===== EXERCISE INPUT =====

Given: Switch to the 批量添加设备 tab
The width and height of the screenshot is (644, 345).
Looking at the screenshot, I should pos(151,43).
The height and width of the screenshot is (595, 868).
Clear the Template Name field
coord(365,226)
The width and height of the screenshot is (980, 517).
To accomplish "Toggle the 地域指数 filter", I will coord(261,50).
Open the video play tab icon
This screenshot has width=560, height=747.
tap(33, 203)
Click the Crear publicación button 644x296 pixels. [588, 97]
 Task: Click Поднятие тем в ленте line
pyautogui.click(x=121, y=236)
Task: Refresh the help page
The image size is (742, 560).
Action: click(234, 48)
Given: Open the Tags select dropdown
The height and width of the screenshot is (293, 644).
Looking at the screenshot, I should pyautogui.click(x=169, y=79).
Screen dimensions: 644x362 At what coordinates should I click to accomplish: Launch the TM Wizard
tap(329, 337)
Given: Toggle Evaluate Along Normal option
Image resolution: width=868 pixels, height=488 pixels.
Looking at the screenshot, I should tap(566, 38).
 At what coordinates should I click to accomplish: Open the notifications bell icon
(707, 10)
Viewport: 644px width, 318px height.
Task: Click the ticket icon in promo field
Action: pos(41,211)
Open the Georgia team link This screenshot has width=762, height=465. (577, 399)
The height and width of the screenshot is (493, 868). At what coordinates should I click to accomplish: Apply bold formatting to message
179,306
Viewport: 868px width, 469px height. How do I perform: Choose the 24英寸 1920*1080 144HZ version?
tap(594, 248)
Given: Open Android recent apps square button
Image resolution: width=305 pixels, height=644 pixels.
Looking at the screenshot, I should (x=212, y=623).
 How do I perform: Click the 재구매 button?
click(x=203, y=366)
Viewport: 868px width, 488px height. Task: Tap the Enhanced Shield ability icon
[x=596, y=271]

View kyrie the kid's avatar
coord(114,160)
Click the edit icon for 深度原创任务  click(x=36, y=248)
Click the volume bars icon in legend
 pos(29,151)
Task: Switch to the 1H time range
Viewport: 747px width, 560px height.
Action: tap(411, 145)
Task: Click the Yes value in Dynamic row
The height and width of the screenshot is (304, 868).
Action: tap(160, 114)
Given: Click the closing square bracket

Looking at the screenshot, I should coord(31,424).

=====

EXERCISE OBJECTIVE:
Exactly as written above, set down the whole listing again.

COMPLETED EXERCISE:
Given: Switch to the 批量添加设备 tab
The width and height of the screenshot is (644, 345).
Looking at the screenshot, I should pos(151,43).
The height and width of the screenshot is (595, 868).
Clear the Template Name field
coord(365,226)
The width and height of the screenshot is (980, 517).
To accomplish "Toggle the 地域指数 filter", I will coord(261,50).
Open the video play tab icon
This screenshot has width=560, height=747.
tap(33, 203)
Click the Crear publicación button 644x296 pixels. [588, 97]
 Task: Click Поднятие тем в ленте line
pyautogui.click(x=121, y=236)
Task: Refresh the help page
The image size is (742, 560).
Action: click(234, 48)
Given: Open the Tags select dropdown
The height and width of the screenshot is (293, 644).
Looking at the screenshot, I should pyautogui.click(x=169, y=79).
Screen dimensions: 644x362 At what coordinates should I click to accomplish: Launch the TM Wizard
tap(329, 337)
Given: Toggle Evaluate Along Normal option
Image resolution: width=868 pixels, height=488 pixels.
Looking at the screenshot, I should tap(566, 38).
 At what coordinates should I click to accomplish: Open the notifications bell icon
(707, 10)
Viewport: 644px width, 318px height.
Task: Click the ticket icon in promo field
Action: pos(41,211)
Open the Georgia team link This screenshot has width=762, height=465. (577, 399)
The height and width of the screenshot is (493, 868). At what coordinates should I click to accomplish: Apply bold formatting to message
179,306
Viewport: 868px width, 469px height. How do I perform: Choose the 24英寸 1920*1080 144HZ version?
tap(594, 248)
Given: Open Android recent apps square button
Image resolution: width=305 pixels, height=644 pixels.
Looking at the screenshot, I should (x=212, y=623).
 How do I perform: Click the 재구매 button?
click(x=203, y=366)
Viewport: 868px width, 488px height. Task: Tap the Enhanced Shield ability icon
[x=596, y=271]

View kyrie the kid's avatar
coord(114,160)
Click the edit icon for 深度原创任务  click(x=36, y=248)
Click the volume bars icon in legend
 pos(29,151)
Task: Switch to the 1H time range
Viewport: 747px width, 560px height.
Action: tap(411, 145)
Task: Click the Yes value in Dynamic row
The height and width of the screenshot is (304, 868).
Action: tap(160, 114)
Given: Click the closing square bracket

Looking at the screenshot, I should coord(31,424).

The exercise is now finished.